Хайр внезапно отметил, что движения Грыгорыча стали судорожными, торопливыми. Да ведь и его самого трясло крупной дрожью.
– Ну, чего стоим? Заворачивай все в одеяло, вредно долго смотреть… Глаза ест.
Одеяло Грыгорыч связал на манер вещмешка – неудобного русского хурджина – и взвалил драгоценный груз на Хайра. Тонкая веревка врезалась в плечо афганца, но эта тяжесть была сладка.
– Хайр, иди к Кузякину… По моим следам. Я тут приберу.
Хайр замотал головой:
– Нет, Грыгорыч, я без тебя не пойду. Боюсь. Этот лейтенант, он убьет меня.
– Если бы нам нужно было убрать тебя – сейчас лежал бы у этого ящика. И на мне никакой вины. Понял? Хотя ты прав, и мне не нравится этот субчик. Разведчик, мать его… Контролер! Давай, заметай следы.
Хайр опустил ношу и вместе с Грыгорычем стал забрасывать ящик песком, заметать пучком полыни следы вокруг впадины. Грыгорыч приказал заровнять и окопчик.
– Ладно. Замаскировали. Иди за мной, не отставай. Все мы теперь на прицеле, похоже. Слишком легкое начало. Станиславский не поверит!
Находку честно разделили на четыре части. Хайр и не пикнул, понимая, что без неведомого ему четвертого человека они не попали бы на заставу и уж тем более не смогли бы добраться до ящика после взрыва мины-ловушки.

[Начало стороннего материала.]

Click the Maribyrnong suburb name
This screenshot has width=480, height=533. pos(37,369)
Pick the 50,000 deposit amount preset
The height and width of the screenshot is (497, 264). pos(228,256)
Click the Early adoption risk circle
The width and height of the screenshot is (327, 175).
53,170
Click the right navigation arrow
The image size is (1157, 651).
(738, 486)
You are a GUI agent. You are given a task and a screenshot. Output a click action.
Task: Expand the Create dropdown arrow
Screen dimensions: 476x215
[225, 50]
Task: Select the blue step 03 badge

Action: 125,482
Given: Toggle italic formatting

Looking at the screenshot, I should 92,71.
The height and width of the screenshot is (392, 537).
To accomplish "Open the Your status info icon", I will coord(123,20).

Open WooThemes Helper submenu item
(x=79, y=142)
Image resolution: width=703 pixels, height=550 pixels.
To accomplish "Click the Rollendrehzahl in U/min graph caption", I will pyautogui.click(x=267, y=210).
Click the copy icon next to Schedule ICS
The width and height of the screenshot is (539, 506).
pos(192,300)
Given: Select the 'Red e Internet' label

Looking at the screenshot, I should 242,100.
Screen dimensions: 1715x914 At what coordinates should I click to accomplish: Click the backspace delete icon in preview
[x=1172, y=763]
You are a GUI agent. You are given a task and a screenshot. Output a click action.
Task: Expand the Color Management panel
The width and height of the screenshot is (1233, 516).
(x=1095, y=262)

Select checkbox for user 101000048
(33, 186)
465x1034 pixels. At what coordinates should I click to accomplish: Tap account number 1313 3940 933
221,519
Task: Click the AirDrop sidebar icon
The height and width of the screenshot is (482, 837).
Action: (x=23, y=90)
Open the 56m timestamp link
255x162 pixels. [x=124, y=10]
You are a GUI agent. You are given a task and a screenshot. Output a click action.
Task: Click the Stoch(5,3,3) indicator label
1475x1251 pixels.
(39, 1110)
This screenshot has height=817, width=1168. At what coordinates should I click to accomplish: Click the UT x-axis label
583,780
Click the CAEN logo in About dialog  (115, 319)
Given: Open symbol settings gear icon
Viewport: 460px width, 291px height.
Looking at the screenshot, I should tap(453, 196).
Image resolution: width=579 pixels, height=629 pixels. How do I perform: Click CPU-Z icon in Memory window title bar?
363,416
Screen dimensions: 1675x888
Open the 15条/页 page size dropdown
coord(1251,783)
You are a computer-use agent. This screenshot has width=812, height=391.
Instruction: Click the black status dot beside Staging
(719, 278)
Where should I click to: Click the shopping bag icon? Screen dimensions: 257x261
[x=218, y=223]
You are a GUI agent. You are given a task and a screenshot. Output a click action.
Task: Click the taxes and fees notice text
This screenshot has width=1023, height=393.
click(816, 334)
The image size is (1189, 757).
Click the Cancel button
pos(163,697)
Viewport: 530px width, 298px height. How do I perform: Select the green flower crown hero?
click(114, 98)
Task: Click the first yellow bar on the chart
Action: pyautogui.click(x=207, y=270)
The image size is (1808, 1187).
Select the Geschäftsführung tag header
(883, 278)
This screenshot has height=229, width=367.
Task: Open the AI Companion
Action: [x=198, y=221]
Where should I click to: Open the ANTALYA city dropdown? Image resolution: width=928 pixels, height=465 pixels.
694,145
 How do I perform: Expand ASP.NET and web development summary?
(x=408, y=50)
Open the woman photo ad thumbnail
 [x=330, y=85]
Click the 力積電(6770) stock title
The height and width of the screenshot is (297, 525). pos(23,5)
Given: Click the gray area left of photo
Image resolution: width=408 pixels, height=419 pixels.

На следующее утро белесый джинн, вновь проскочив мимо всех постов, высадил Грыгорыча и Хайра у сардобы. А через час уже на своей машине вернулся Кузякин и приказал Грыгорычу рулить во второй батальон…
Все, кроме пчел…
Астманов разлил остатки водки, протянул Хайру пиалу:
– Передохни, Монте-Кристо… Теперь будешь на мои вопросы отвечать. Что случилось дальше с прапорщиком, Кузякиным и с тобой, как ты попал в редакцию? Что тебе известно о нападении на заставу? И третье, кому ты успел спихнуть «золото муравьев» и сколько?
Хайр побледнел и обреченно выдохнул:
– Ты все знаешь, да?
Астманов яростным рывком притянул к себе афганца:
– Пока не все. Но то, что ты – практически покойник, что я следом за тобой – ходячая мишень, что половина взвода полегла в Кашгузаре, куда ни один дух не забредал до ваших поисков – это я знаю. И еще я знаю, что перстни из этого ящика уже гуляют по рукам. По очень серьезным рукам. И, кроме смерти, ничего не сулят, понял, ты, кладоискатель?